Chapitre 7

Un petit tambourinement se fait entendre tout de suite après le coup de sonnette. Cependant, mon état d'esprit actuel est à des kilomètres d'ici que je ne réagis pas immédiatement. Mon visiteur semble s'impatienter puisqu'il appui à nouveau à nouveau sur la sonnette en plus de taper plus fort contre la porte en bois, ce qui casse le silence ambiant des minutes précédentes.

Je me lève donc du sol qui a meurtri mon fessier pour aller ouvrir. La porte est à peine ouverte que l'étranger entre chez moi dans un vacarme agressant mes oreilles. Clara est dans ma pièce principale, téléphone à la main, complètement décoiffée. D'habitude, elle est toujours très bien coiffée, aucun frisottis du à l'humidité hivernale, aucun cheveux qui dépasse de sa queue de cheval.

-Alors ? Qu'est-ce qui se passe d'aussi important pour me faire venir jusqu'ici ?

Elle me détaille de la tête au pied en grimaçant.

-C'est quoi ce truc à la main ?

Toujours déconnectée, je regarde ma main où un « A » noir est écrit et dont l'encre commence à s'effacer. D'une voix éteinte je lui explique ma soirée d'hier à la fraternité dans les moindres détails. A la fin de mon récit, elle s'est assise sur mon petit canapé, les sourcils froncés. Elle réfléchit. Son regard est vide, fixé sur un objet invisible devant elle.
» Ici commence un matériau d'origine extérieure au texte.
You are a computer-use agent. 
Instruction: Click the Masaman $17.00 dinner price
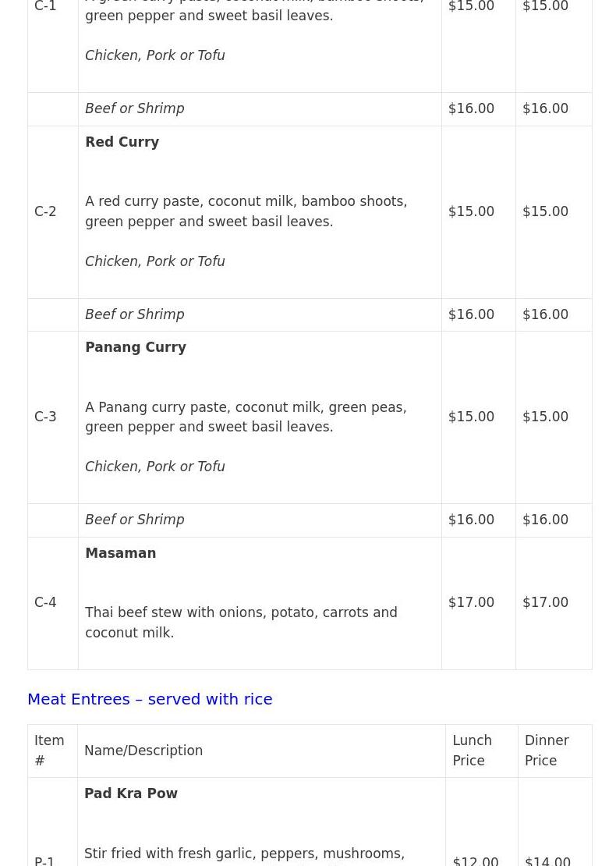coord(545,602)
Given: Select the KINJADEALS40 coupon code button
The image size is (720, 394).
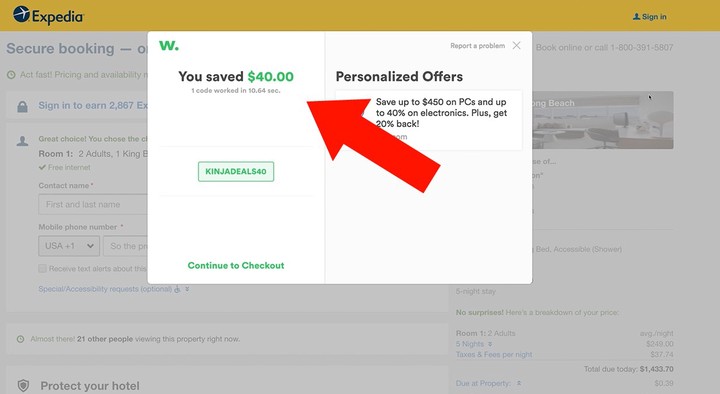Looking at the screenshot, I should click(236, 171).
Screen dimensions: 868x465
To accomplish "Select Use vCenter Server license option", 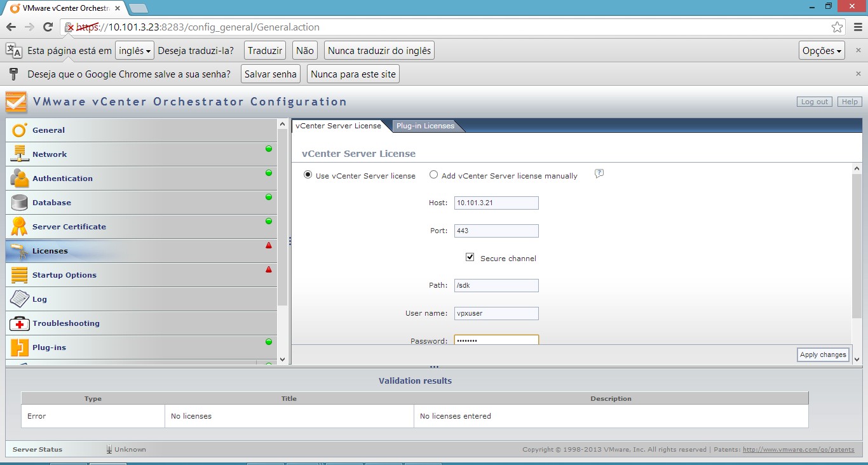I will coord(308,175).
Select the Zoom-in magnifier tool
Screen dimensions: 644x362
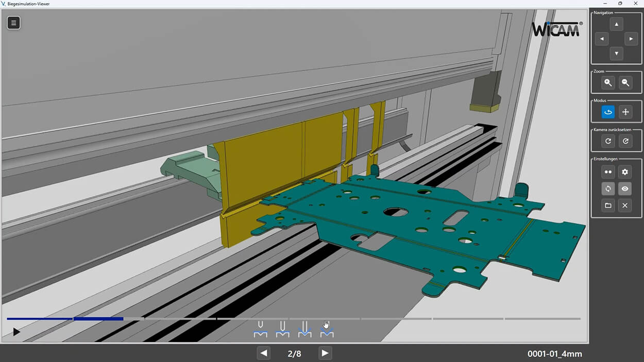pyautogui.click(x=607, y=82)
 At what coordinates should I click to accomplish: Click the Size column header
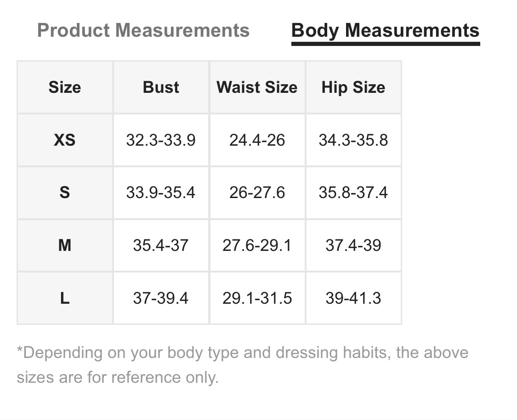(65, 87)
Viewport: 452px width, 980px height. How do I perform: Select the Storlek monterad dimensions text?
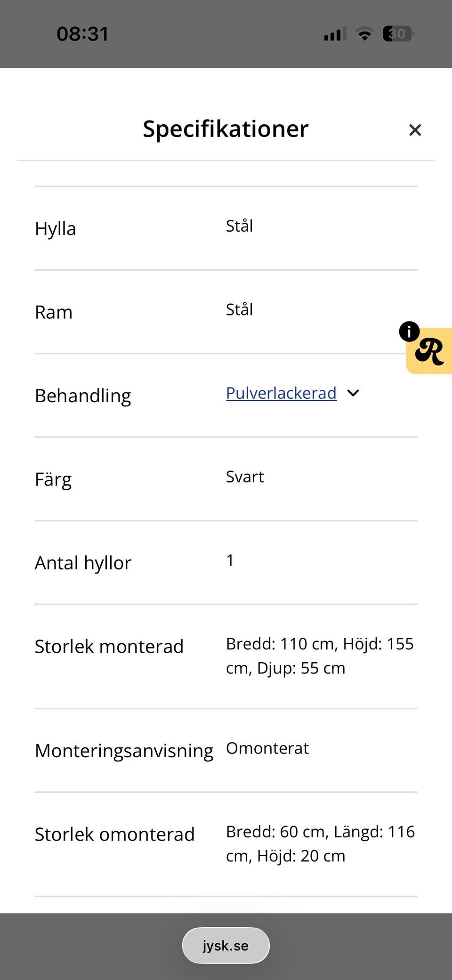[x=320, y=656]
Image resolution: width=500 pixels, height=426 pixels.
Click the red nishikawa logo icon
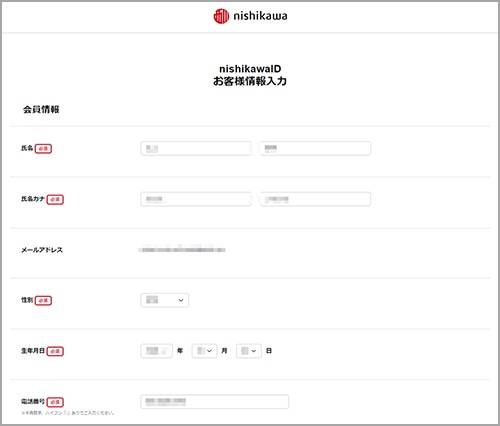click(x=221, y=16)

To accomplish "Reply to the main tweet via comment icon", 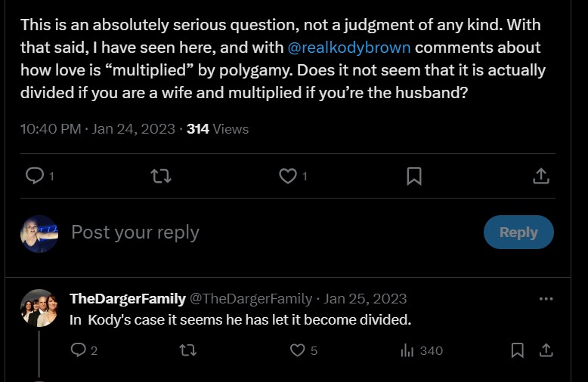I will click(x=35, y=176).
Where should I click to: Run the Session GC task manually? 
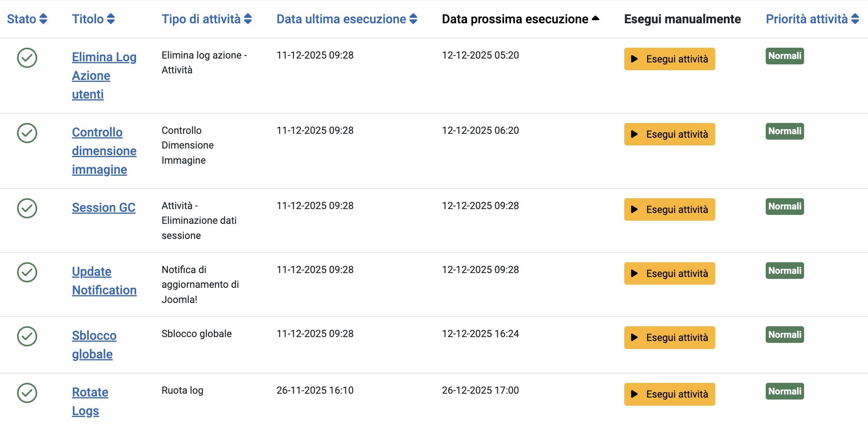[670, 209]
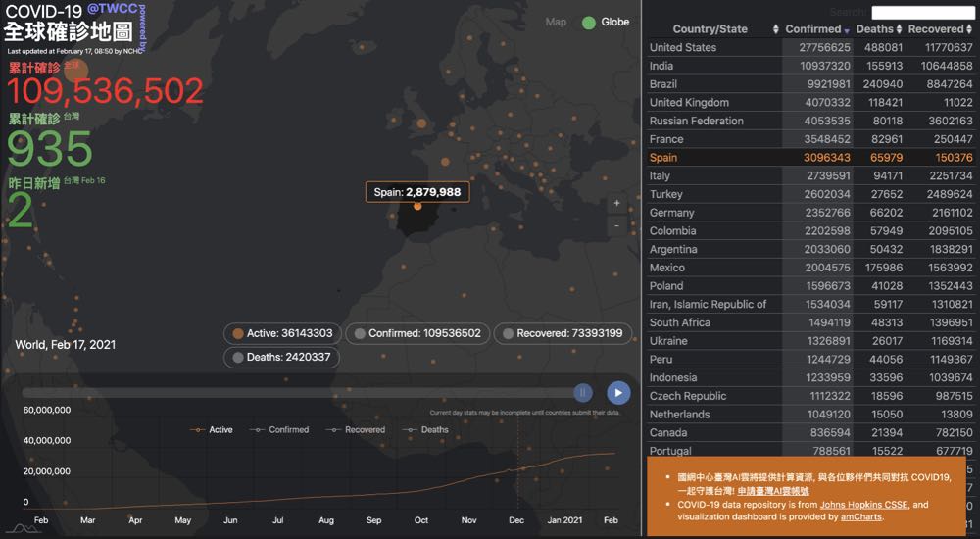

-Les Malhunter sont une très vielle famille de chasseur, spécialisée dans la chasse aux loups. Mais il y a une dizaine d'année, je crois, leur famille a été décimée. Ils ont été pris au piège. Une vraie boucherie, apparemment. Seulement deux personnes ont survécu. Personnellement, je pense que ces deux personnes étaient à la fois trop jeune ou trop vieille pour chasser. Alors la grand-mère et sa petite fille se sont exilées. Et donc, si cette Coleen est la petite-fille cela veut dire que les deux derniers membres de la famille Malhunter sont de retour. Et que si elle t'a vu exercer de la sorcellerie, cela veut dire qu'elle est ouverte à n'importe quel type de chasse. Il va falloir faire très attention.

Sur ces belles paroles, Clara m'aida à renforcer les barrières de protection de mon appartement car le coven universitaire ne prendra pas en charge ma protection. Tout en levant un bouclier de défense, je lui parle de la bague en pierre de lune et elle trouve que c'est une bonne idée comme moyen de prévention du danger. A bout de force, on s'assit sur le canapé, la tête posée sur le dossier. Une goutte de sueur perle de mon front. La mise en place de cette barrière de protection est moins difficile en cas de présence de plusieurs sorciers alors à nous deux nous avons puisé dans notre réserve d'énergie. Les minutes passaient et nous étions toujours avachis sur le canapé à ne pas bouger. Après quelques temps, je décide de me lever et d'aller chercher des verres, de l'eau et de quoi grignoter. La carafe d'eau ne fit pas long feu, tout comme le paquet de bonbons gélifiés. C'est comme ça, qu'au final, Clara passa le reste de sa soirée chez moi à regarder Netflix et à manger des cochonneries tout en critiquant le jeu d'acteur de la série américaine qui nous divertissait.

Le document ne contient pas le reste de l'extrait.